A Favela do Coliseu existe há quase 60 anos | Foto: Paloma Vasconcelos/Ponte Jornalismo

O Observatório de Remoções atualiza trimestralmente o mapeamento colaborativo das remoções e ameaças de remoção na Região Metropolitana de São Paulo.  No trimestre de janeiro a março de 2020 observamos um número pequeno de remoções, assim como a atualização anterior, divulgada em janeiro, que aponta o ano de 2019 com um número menor de remoções quando comparado com os dois últimos anos (2017 e 2018).

O primeiro trimestre de 2020 contabiliza três casos de remoção, todos em janeiro. Ao menos 245 famílias foram removidas. Duas dessas remoções foram motivadas por obras públicas, ambas na zona oeste de São Paulo: a Favela Boca do Rato, removida parcialmente em função  das obras do Programa Marginal Segura; e a Favela do Funchal (Favela do Coliseu), removida em sua totalidade para a construção de 272 unidades de habitação de interesse social, mas que gerou tensões em função de possíveis moradores  que não serão atendidos no novo projeto e assim moradores relataram que nas vésperas da reintegração de posse a comunidade foi alvo de ações policiais violentas. Há ainda mais um caso de remoção em São Bernardo, no Acampamento dos Engenheiros, comunidade que é alvo constante de remoções administrativas parciais.

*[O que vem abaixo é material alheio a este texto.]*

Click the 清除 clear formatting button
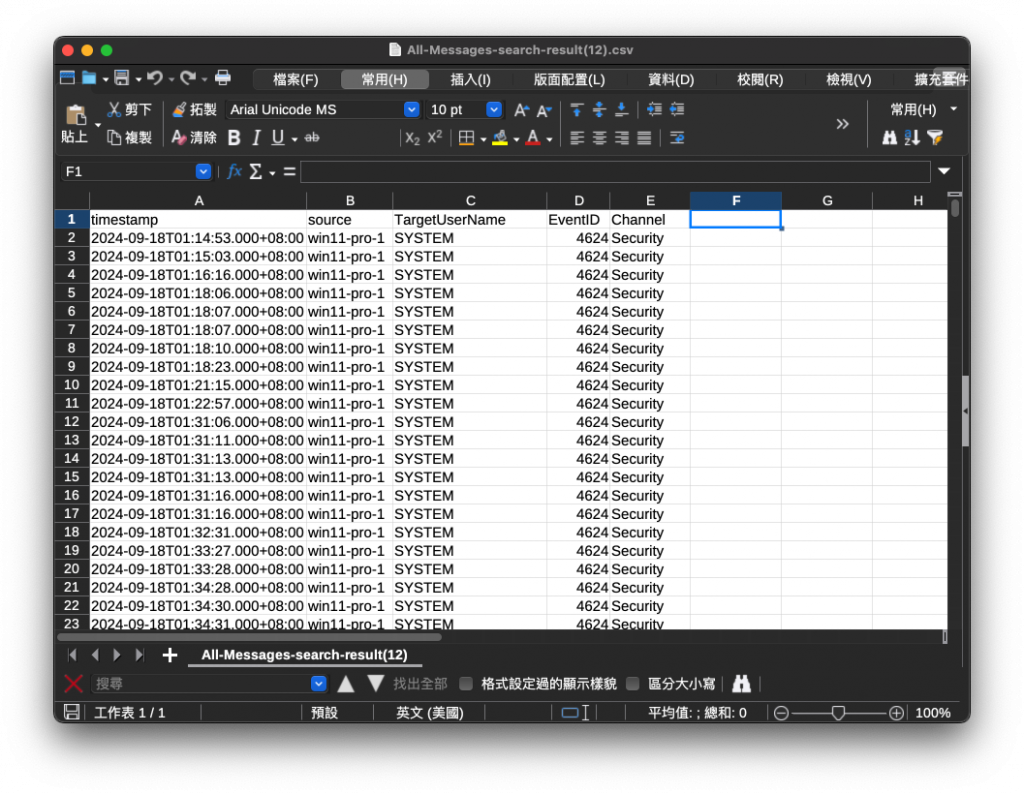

Foram mapeadas vinte e três novas ameaças de remoção, que impactam cerca de cinco mil famílias. A maior parte é alvo de processos de reintegração de posse, correspondendo a sete dos dez novos casos. Duas ameaças estão relacionadas a PPP Casa da Família, uma parceria público privada para construção de habitação no município de São Paulo. A parceria acontece desde 2018 e, em janeiro de 2020 lançou um novo edital de contratação que incide sobre áreas ocupadas e não prevê o atendimento habitacional destas,  afetando aproximadamente 1400 famílias.

Também foram identificadas e incorporadas ao mapeamento oito remoções anteriores ao período dessa atualização, que impactaram pelo menos 3.000 famílias. Duas delas ocorreram em 2018, cinco em 2019. A inserção de informações retroativas é importante para que, mesmo já concluídas estas ações sejam visibilizadas. O desafio de registrar estes dados é permanente.

Em março, essa problemática estrutural da precariedade e insegurança habitacional ganhou novos desenhos em São Paulo, quando a situação de calamidade da saúde pública provocada pela pandemia do novo coronavírus colocou toda a sociedade em situação de isolamento. Um quadro onde as condições desiguais de moradia na metrópole influenciam diretamente nas possibilidades de proteção e enfrentamento ao vírus.

Desde março quando os primeiros casos do covid-19 foram identificados na cidade, nenhum  novo processo de remoção ou ameaça de remoção foram identificados. Isso se deve também às articulações e recomendações elaboradas por diferentes entidades e instituições, como o ministério público e a  defensoria pública.

Entretanto uma “trégua” nas remoções, fundamental no momento de pandemia, não significa o fim da insegurança  habitacional. Um exemplo disso é a ameaça de corte do auxílio aluguel de  5700 famílias na cidade de São Paulo, que foram removidas em função das obras públicas municipais e estaduais ; bem como as centenas de milhares de famílias que, com a perda de rendimentos decorrente dos impactos do novo coronavírus na economia, correm ainda mais o risco do despejo por falta de pagamento de aluguel. Muitas dessas famílias foram, muito provavelmente, despejadas ou removidas anteriormente, permanecendo sob a condição de transitoriedade permanente.

Os impactos sociais e econômicos da pandemia nas cidades brasileiras exigem  a suspensão imediata dos processos de remoção forçada, caso contrário milhares de pessoas ficarão em uma situação de maior vulnerabilidade. Ao mesmo tempo escancara a urgência de políticas públicas que garantam a segurança habitacional e o acesso a moradia de qualidade para às famílias brasileiras.